Wednesday, 11 November 2015

Notes on Context of 'A Streetcar Named Desire'

Notes on Context of 'A Streetcar Named Desire'



Southern Belle

The southern belle is based on the young, unmarried, upper-class women of Southern society. They were expected to find suitable husbands, raise families and retain the social status of the family by socialising. The character of a southern belle represents the expectations of southern women to be dedicated to community and family and to have a 'flirtatious yet chaste demeanour.



New Orleans and Immigration

In the 1940s there were more immigrants than ever in New Orleans and although people tended to gravitiate towards people of their own ethnicity, New Orleans remained very intermixed and multicultural.

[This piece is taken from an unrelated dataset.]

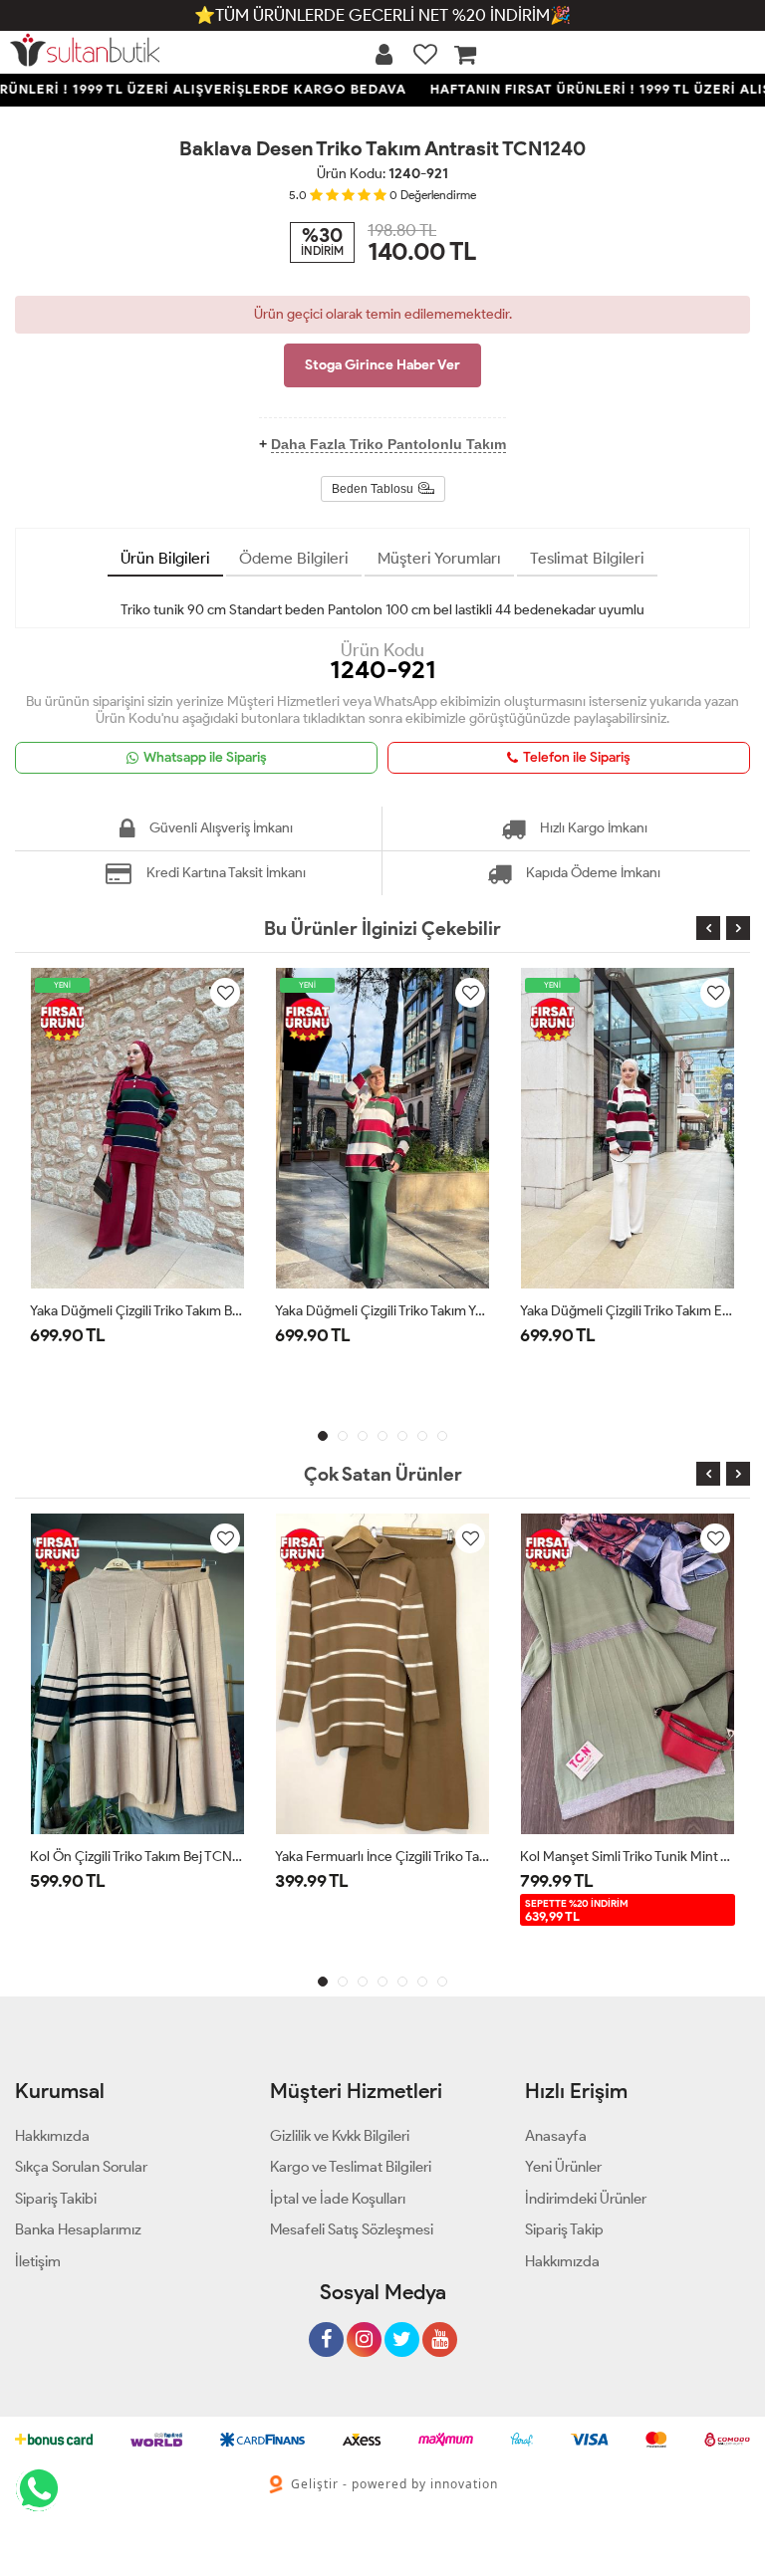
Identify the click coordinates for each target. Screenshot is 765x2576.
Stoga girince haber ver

Tennessee Williams' Other Plays

The Glass Managerie was the play that catapulted Williams' career and has strong autobiographical elements. It features characters that are based on himself, his mother and his mentally fragile sister.


Williams' Life and Times

Tennesse Williams spent the first ten years of his life living at his grandparents' home as his father was a travelling salesman. He then moved to St. Louis with his family when he was twelve, a town similar to New Orleans in Streetcar, and the nastiness of city life left an impression on him, which can be shown in many of his plays.
It was in St. Louis that his older sister, Rose, failed to cross over from a child into adulthood, inspiring the character to Laura in The Glass Managerie.
Williams attended the University of Missouri for three years, until his father got him a position in a shoe factory. He suffered a nervous breakdown two years later and recuperated in Memphis, Tennessee , with his grandfather.